Installation Notes:

Maintainer:
    Tyson Roberts (nall@media.eng.hokudai.ac.jp)

Recommended Installation Order:

1. MeCab
2. IpaDic
3. Mecab Python Interface
4. CRF++
5. CaboCha
6. CaboCha Python Interface

MeCab:
--------------------------
Documentation (Japanese):
    http://mecab.sourceforge.net/

Download:
    http://sourceforge.net/projects/mecab/files/

Dependancy:
    IpaDic (below)

Install:
    ./configure --enable-utf8-only
    make
    sudo make install

Notes:
- MeCab is available from apt-get, mac ports, and probably other utilities under the package name 'mecab'.  It is possible to install mecab this way, but it will install a different dictionary by default (see notes in the IpaDic section [below] for details).

- After you have installed mecab and IpaDic (below), you can try mecab from the command line by typing:
    mecab
  And typing in Japanese sentences for analysis.  If you do NOT install IpaDic first, you will get the following error:
    tagger.cpp(151) [load_dictionary_resource(param)] param.cpp(71) [ifs] no such file or directory: /usr/local/lib/mecab/dic/ipadic/dicrc

  So be sure to install the dictionary first!

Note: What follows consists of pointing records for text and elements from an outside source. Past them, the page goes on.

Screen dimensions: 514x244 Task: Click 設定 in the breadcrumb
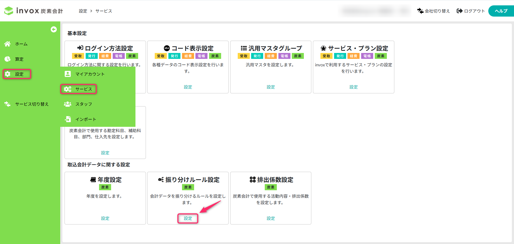(x=83, y=11)
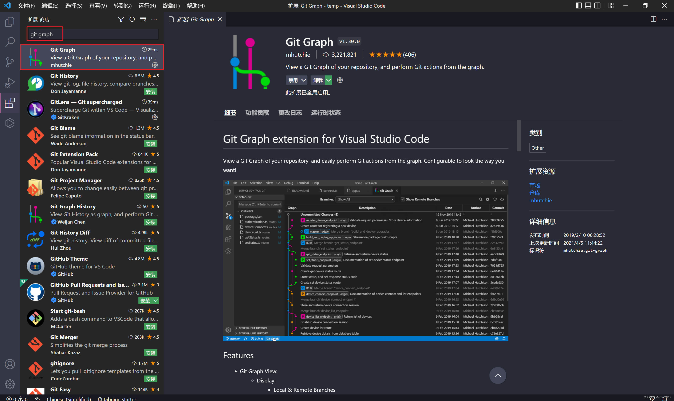Toggle the bottom panel layout button
674x401 pixels.
[x=588, y=6]
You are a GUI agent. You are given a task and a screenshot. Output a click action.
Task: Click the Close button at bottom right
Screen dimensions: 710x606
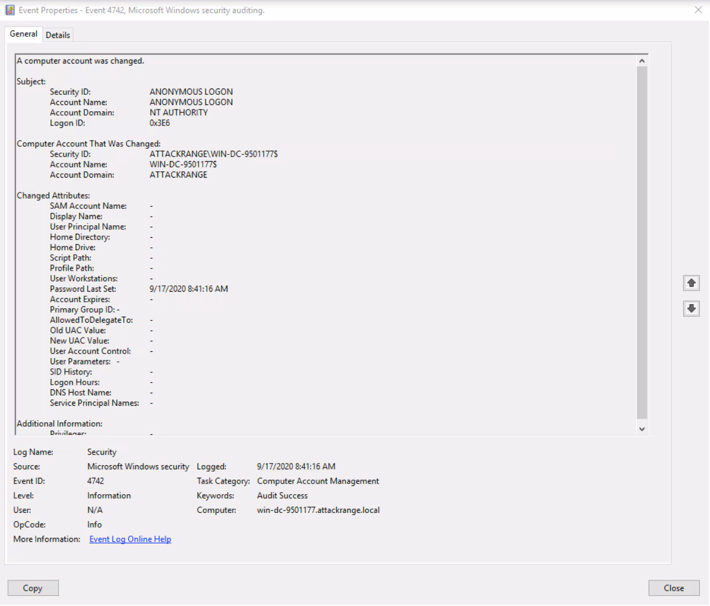(x=674, y=588)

IpaDic (utf-8 version) (Required for MeCab):
--------------------------
Documentation (Japanese):
    http://mecab.sourceforge.net/

Download:
    http://sourceforge.net/projects/mecab/files/    (mecab-ipadic)

Install:
    ./configure --with-charset=utf8
    make
    sudo make install

Notes:
- MeCab is available from apt-get, mac ports, and probably other utilities.  It is possible to install mecab this way, but there are some problems.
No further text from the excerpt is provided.